** Opening Selected passage block **
Doctors and privacy advocates alike are pointing to the havoc wreaked by WikiLeaks founder Julian Assange and allegedly Bradley Manning, the low-level Army private accused of facilitating it, in arguing that the government needs to slow down its push for digital medical records.

The Obama administration is calling for all doctors and hospitals to go digital by 2014 or, if they're in the Medicare system, face penalties starting the following year. The 2009 stimulus bill pumped billions of dollars in incentives into this effort, while this year's health care law set up more programs to encourage the use and study of digital dossiers.

The goal is to reduce costs and medical errors by making this information accessible, presumably to the right people at the right time. But as the WikiLeaks fiasco showed, the bigger the network grows the more likely it is that the wrong people can take advantage of it.

"Even the most top-secret things can't be kept secret," said Dr. Alieta Eck, who with her husband runs a clinic near Edison, N.J., for the poor and uninsured. Eck said she keeps electronic records for her office only but does not plan on meeting the new federal standards, citing concerns about how that information will be shared and how it could erode the trust she has with her patients.

"If you think WikiLeaks is bad, this is gonna be WikiLeaks on steroids," said Deborah Peel, founder of Patient Privacy Rights.
** Closing Selected passage block **
Continue the article on privacy concerns about digital medical records from its last sentence.
** Opening Excerpted records block **
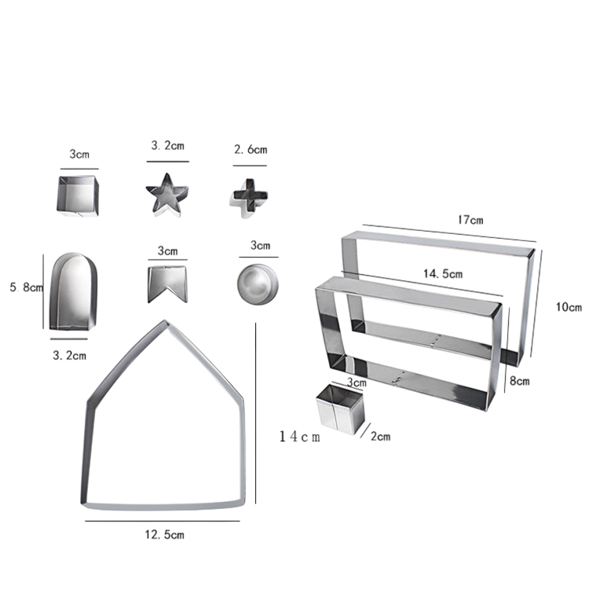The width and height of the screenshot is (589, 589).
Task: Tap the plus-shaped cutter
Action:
** Closing Excerpted records block **
** Opening Excerpted records block **
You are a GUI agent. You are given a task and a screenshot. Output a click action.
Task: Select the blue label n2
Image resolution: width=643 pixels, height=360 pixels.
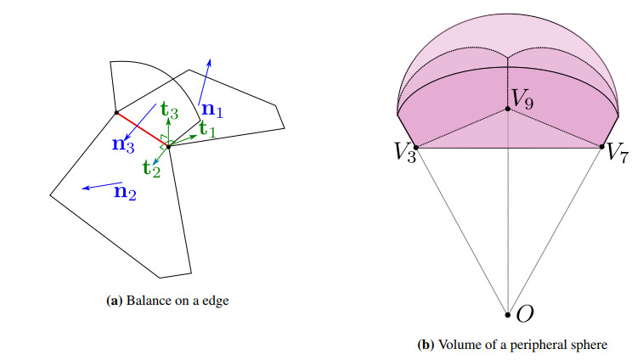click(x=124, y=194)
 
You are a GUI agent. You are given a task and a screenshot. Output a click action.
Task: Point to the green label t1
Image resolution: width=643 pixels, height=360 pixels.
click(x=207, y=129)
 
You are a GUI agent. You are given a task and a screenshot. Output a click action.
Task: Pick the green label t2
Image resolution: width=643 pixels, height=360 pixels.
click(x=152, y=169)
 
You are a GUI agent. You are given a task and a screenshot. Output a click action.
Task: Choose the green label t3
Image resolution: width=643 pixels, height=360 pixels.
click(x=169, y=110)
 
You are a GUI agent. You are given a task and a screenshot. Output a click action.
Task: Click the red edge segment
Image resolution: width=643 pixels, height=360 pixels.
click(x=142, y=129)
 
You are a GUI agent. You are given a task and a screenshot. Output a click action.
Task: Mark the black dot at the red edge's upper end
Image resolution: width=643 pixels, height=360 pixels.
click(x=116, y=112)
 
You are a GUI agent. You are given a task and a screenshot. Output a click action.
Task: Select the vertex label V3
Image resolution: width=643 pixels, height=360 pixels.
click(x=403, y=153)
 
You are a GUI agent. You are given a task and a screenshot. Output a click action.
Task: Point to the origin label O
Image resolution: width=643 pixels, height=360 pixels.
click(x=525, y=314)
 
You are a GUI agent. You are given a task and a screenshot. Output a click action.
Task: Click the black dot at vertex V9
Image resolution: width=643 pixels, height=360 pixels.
** Closing Excerpted records block **
** Opening Excerpted records block **
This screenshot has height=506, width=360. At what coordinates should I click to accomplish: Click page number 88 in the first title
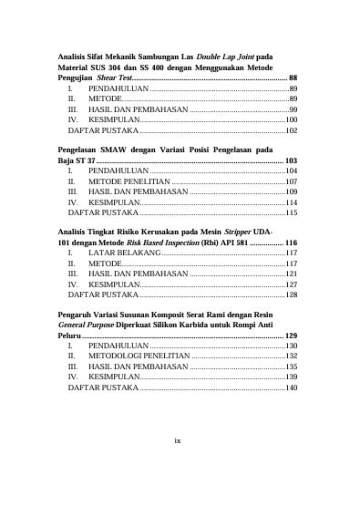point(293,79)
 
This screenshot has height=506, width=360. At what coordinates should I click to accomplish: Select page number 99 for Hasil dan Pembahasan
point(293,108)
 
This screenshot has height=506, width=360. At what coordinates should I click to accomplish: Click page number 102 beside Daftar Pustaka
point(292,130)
** Closing Excerpted records block **
> _Solved exercise_
Peel, who has long expressed concerns about the digitization of medical records, said "everything from prescription records to your DNA" will soon be floating around, susceptible to hackers from the outside and troublemakers from the inside.

She cited a study from health care security firm FairWarning, which estimated that health care providers have on average between 25 and 100 privacy breaches per month -- absent the kind of monitoring system that FairWarning sells.

The Department of Health and Human Services has stressed the importance of patient privacy as it encourages medical providers to go digital. The department this year has been formulating the rules to carry out a provision from the stimulus law known as the HITECH Act, under which Medicare doctors are eligible to receive up to $44,000 over five years to establish electronic health records. According to the department, the new rules would strengthen patient protections by giving them the right to restrict certain kinds of disclosures and prohibiting the sale of certain information without their say-so.

"While health information technology will help America move its health care system forward, the privacy and security of personal health data is at the core of all our work," Health Secretary Kathleen Sebelius said in a written statement over the summer.

The Obama administration as a whole has vowed to improve data security in the wake of the WikiLeaks assault. The White House last week ordered a top-down review on how it stores classified information, while the State Department and Pentagon say they're already taking steps to prevent a repeat.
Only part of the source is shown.